WHAT NEEDS TO BE DONE -> Starting at the line that contains "Viewport: 631px width, 523px height." and ending at the line that contains "Task: Click the share icon in title bar", the lines below are to be given again exactly, with nothing added.

PROVIDED INFORMATION section start

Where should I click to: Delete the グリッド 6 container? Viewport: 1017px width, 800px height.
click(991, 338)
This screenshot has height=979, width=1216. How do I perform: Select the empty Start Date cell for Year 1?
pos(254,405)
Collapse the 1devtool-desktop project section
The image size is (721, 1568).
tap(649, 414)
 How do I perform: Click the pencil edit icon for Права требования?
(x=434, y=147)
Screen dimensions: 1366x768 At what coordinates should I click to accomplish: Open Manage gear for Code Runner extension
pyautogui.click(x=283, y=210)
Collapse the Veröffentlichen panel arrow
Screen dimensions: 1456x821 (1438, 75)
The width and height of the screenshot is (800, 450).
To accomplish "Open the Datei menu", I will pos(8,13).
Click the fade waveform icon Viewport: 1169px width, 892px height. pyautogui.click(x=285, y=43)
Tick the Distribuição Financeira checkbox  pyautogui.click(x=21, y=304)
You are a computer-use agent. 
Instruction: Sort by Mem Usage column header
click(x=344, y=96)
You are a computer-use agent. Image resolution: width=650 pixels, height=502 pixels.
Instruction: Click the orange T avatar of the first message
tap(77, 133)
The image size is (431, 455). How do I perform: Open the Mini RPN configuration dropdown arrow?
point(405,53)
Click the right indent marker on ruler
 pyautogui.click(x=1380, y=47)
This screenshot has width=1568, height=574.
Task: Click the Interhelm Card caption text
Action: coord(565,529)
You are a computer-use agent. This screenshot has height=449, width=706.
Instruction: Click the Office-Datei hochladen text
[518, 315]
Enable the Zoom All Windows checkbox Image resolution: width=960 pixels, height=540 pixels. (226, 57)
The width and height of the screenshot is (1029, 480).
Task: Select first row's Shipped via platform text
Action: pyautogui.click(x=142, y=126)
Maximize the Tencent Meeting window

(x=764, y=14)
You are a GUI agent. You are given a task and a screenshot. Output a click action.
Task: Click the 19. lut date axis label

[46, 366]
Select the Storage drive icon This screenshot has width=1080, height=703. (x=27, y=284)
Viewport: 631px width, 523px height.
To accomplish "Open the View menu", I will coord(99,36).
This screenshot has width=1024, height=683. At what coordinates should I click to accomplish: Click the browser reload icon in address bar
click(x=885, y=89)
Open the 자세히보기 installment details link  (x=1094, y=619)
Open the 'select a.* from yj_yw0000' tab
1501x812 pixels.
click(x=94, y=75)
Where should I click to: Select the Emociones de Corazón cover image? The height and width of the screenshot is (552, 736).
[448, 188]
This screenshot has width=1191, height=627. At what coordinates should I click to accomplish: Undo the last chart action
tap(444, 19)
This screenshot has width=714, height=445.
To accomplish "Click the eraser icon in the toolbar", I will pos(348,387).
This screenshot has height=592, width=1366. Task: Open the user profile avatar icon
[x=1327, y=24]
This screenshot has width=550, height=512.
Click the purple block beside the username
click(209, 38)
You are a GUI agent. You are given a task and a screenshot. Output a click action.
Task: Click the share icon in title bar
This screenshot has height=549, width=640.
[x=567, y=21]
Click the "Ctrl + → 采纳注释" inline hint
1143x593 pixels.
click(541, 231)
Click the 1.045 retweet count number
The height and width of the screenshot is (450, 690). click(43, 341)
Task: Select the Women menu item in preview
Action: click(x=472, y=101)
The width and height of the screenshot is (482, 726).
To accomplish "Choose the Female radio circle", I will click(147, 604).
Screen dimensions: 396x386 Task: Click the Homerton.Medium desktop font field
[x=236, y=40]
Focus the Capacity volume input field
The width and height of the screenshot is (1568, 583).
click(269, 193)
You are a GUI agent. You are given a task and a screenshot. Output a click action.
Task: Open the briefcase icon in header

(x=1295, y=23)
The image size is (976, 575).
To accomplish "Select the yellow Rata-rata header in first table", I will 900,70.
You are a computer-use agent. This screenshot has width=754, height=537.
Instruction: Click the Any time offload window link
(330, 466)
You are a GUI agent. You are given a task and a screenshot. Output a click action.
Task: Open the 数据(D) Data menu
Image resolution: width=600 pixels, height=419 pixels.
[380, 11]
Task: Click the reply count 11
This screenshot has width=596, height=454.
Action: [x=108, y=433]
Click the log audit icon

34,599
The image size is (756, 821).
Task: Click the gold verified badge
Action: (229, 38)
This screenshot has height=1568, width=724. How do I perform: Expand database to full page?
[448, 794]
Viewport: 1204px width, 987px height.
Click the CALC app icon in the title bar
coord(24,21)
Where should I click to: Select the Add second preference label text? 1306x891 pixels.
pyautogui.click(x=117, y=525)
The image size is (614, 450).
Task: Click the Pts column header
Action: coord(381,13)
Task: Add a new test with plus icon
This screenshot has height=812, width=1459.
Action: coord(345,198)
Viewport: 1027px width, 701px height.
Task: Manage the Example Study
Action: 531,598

PROVIDED INFORMATION section end

TASK RESPONSE ->
Viewport: 631px width, 523px height.
To accomplish "Open the View menu", I will coord(99,36).
This screenshot has width=1024, height=683. At what coordinates should I click to accomplish: Click the browser reload icon in address bar
click(x=885, y=89)
Open the 자세히보기 installment details link  (x=1094, y=619)
Open the 'select a.* from yj_yw0000' tab
1501x812 pixels.
click(x=94, y=75)
Where should I click to: Select the Emociones de Corazón cover image? The height and width of the screenshot is (552, 736).
[448, 188]
This screenshot has width=1191, height=627. At what coordinates should I click to accomplish: Undo the last chart action
tap(444, 19)
This screenshot has width=714, height=445.
To accomplish "Click the eraser icon in the toolbar", I will pos(348,387).
This screenshot has height=592, width=1366. Task: Open the user profile avatar icon
[x=1327, y=24]
This screenshot has width=550, height=512.
Click the purple block beside the username
click(209, 38)
You are a GUI agent. You are given a task and a screenshot. Output a click action.
Task: Click the share icon in title bar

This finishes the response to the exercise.